Why I Took My European Boyfriend to a New Jersey Chinese Buffet
The last time I visited my boyfriend Kåre in Norway, we took a trip to Tysnes, a picturesque, sparsely populated island about an hour's drive south of Bergen, Norway's second-largest city. Where I see a peaceful vacation spot spitting natural beauty from every angle, Kåre mostly sees a slice of his childhood. His mother grew up on Tysnes and his family spent many summers there in a cabin his dad built. During our visit, we attended a blues festival on his cousin's farm with spectacular views of the surrounding mountains. The next morning we hiked a sun-dappled mountain lush with lichen-spotted trees and moss-covered rocks like something out of a Miyazaki movie. You know, just Norway bein' Norway.
I wanted to return the favor by treating Kåre to a slice of my childhood. So when he visited me last fall, I brought him to a Chinese buffet in Northern New Jersey. Yeah, take that, Norway!
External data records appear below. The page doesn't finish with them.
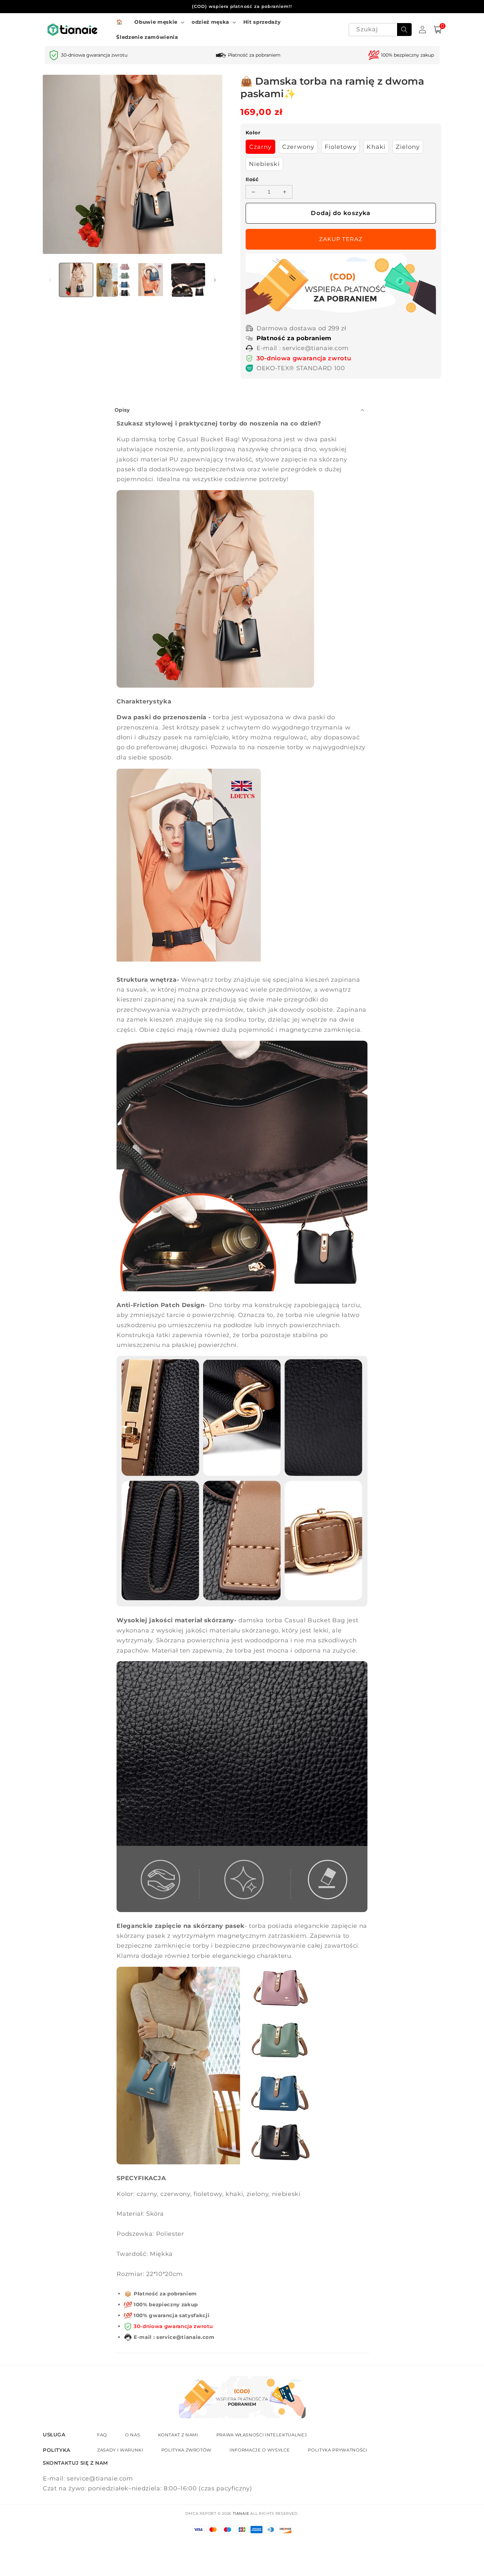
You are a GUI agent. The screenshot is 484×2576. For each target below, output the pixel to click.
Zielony (408, 146)
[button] (158, 22)
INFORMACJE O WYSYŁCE (259, 2450)
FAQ (102, 2434)
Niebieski (264, 163)
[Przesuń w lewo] (50, 280)
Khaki (376, 146)
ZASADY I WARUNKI (120, 2450)
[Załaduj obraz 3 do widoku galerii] (151, 280)
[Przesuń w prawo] (215, 280)
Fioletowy (341, 146)
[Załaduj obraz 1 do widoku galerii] (76, 280)
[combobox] (380, 29)
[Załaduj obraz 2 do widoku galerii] (113, 280)
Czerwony (298, 146)
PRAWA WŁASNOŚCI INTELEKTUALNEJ (261, 2434)
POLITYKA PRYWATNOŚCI (337, 2450)
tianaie (241, 2513)
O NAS (132, 2434)
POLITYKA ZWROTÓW (186, 2450)
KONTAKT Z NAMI (178, 2434)
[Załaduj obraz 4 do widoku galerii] (188, 280)
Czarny (260, 146)
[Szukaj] (404, 29)
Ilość (252, 179)
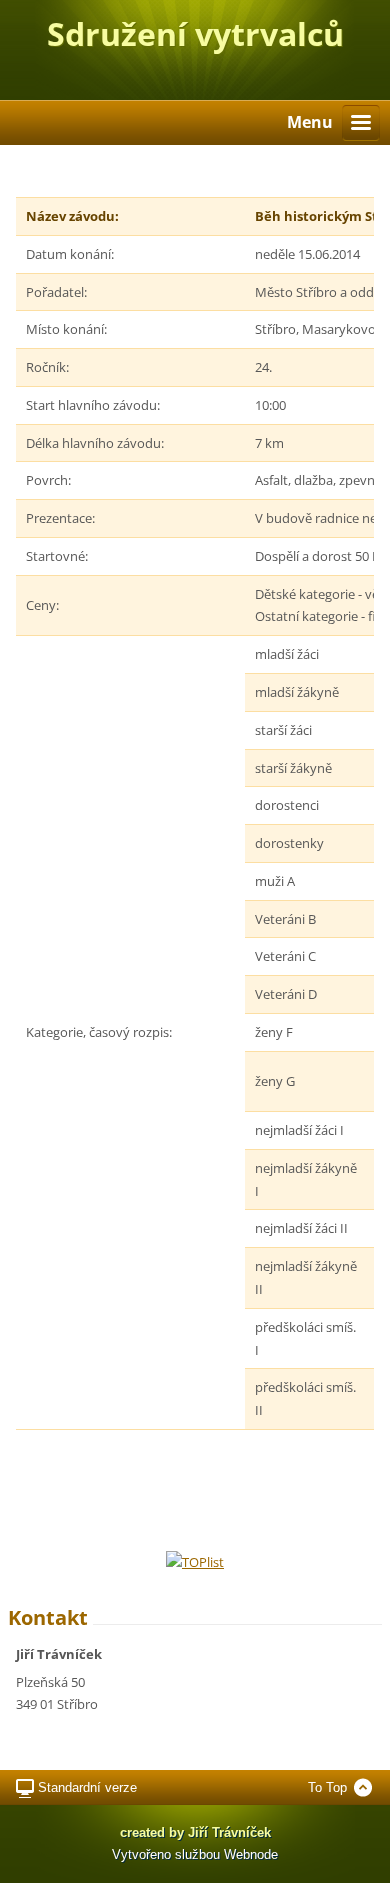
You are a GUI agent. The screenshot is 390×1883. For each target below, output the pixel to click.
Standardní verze (87, 1787)
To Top (327, 1787)
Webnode (251, 1854)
During my pre-teen years, I'd occasionally crave mashed potatoes, spaghetti and tomato sauce, fried mozzarella sticks, General Tso's Chicken, beef and broccoli, and crab rangoon all on the same plate, followed by unlimited soft serve and rice pudding. And because America is a beautiful land of excess, this meal of dreams was easily and frequently attained by a 20-minute drive to Bon Buffet, one of my family's favorite restaurants in the '90s. I haven't eaten at buffets with any regularity in over a decade, but they still hold a special place here [presses right palm over heart, Pledge of Allegiance-style] as a warm reminder of my comfortably boring childhood in suburban New Jersey, when the freedom to sample over 50 kinds of foods in one meal without any restrictions from my usually health-conscious mom could brighten my day like nothing else.
And that's why I brought Kåre to Dynasty Buffet, his first Chinese buffet experience in the US. I wanted to show him my childhood—my America.
Why Dynasty Buffet? Because the negative Yelp reviews for Bon Buffet kind of broke my heart. I wasn't ready to tarnish my childhood memories.
But tarnished, they got. Dynasty Buffet was pretty good—surely a step up from the buffets I went to as a kid—but the meal and experience wasn't as enjoyable as it used to be. Something deep within me had changed. Not my taste—I still enjoy gross amounts of fried/carb-heavy foods in combinations that the human body shouldn't subjected to. Not my level of maturity—that's been stagnant for a long time, hoo boy. Something else deep within me...and full of enzymes. I'm talking about my digestive system.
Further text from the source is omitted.